(Stored entries)

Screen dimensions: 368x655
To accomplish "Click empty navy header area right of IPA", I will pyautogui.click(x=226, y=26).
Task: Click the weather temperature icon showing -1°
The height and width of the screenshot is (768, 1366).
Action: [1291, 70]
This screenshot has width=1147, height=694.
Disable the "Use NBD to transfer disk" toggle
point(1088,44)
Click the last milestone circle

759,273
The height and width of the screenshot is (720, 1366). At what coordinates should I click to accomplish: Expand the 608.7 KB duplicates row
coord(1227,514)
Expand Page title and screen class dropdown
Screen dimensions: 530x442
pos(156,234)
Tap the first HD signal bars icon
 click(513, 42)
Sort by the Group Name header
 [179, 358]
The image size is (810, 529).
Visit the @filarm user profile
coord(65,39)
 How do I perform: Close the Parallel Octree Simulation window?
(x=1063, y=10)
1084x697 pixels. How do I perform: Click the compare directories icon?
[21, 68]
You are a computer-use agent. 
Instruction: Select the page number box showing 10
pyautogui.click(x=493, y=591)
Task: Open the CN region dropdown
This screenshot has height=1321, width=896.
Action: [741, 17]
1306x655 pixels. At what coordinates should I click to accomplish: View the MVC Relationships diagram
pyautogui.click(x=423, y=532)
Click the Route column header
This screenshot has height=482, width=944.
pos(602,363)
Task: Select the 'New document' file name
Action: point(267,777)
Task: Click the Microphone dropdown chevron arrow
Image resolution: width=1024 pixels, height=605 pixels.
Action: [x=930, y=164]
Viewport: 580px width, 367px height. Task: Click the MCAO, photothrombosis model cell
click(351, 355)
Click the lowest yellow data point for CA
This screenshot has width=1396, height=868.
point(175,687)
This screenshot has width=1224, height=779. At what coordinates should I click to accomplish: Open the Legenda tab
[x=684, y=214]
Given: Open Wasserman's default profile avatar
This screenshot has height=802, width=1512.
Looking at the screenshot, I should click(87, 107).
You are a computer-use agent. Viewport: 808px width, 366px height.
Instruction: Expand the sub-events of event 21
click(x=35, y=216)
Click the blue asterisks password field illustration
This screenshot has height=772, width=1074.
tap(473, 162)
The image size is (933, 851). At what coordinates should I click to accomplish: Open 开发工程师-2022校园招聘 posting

• [ASSIGNMENT]:
Return all the data above once more, precisely as given.

• [EXERCISE RESULT]:
Screen dimensions: 368x655
To accomplish "Click empty navy header area right of IPA", I will pyautogui.click(x=226, y=26).
Task: Click the weather temperature icon showing -1°
The height and width of the screenshot is (768, 1366).
Action: [1291, 70]
This screenshot has width=1147, height=694.
Disable the "Use NBD to transfer disk" toggle
point(1088,44)
Click the last milestone circle

759,273
The height and width of the screenshot is (720, 1366). At what coordinates should I click to accomplish: Expand the 608.7 KB duplicates row
coord(1227,514)
Expand Page title and screen class dropdown
Screen dimensions: 530x442
pos(156,234)
Tap the first HD signal bars icon
 click(513, 42)
Sort by the Group Name header
 [179, 358]
The image size is (810, 529).
Visit the @filarm user profile
coord(65,39)
 How do I perform: Close the Parallel Octree Simulation window?
(x=1063, y=10)
1084x697 pixels. How do I perform: Click the compare directories icon?
[21, 68]
You are a computer-use agent. 
Instruction: Select the page number box showing 10
pyautogui.click(x=493, y=591)
Task: Open the CN region dropdown
This screenshot has height=1321, width=896.
Action: [741, 17]
1306x655 pixels. At what coordinates should I click to accomplish: View the MVC Relationships diagram
pyautogui.click(x=423, y=532)
Click the Route column header
This screenshot has height=482, width=944.
pos(602,363)
Task: Select the 'New document' file name
Action: point(267,777)
Task: Click the Microphone dropdown chevron arrow
Image resolution: width=1024 pixels, height=605 pixels.
Action: [x=930, y=164]
Viewport: 580px width, 367px height. Task: Click the MCAO, photothrombosis model cell
click(351, 355)
Click the lowest yellow data point for CA
This screenshot has width=1396, height=868.
point(175,687)
This screenshot has width=1224, height=779. At what coordinates should I click to accomplish: Open the Legenda tab
[x=684, y=214]
Given: Open Wasserman's default profile avatar
This screenshot has height=802, width=1512.
Looking at the screenshot, I should click(87, 107).
You are a computer-use agent. Viewport: 808px width, 366px height.
Instruction: Expand the sub-events of event 21
click(x=35, y=216)
Click the blue asterisks password field illustration
This screenshot has height=772, width=1074.
tap(473, 162)
The image size is (933, 851). At what coordinates should I click to accomplish: Open 开发工程师-2022校园招聘 posting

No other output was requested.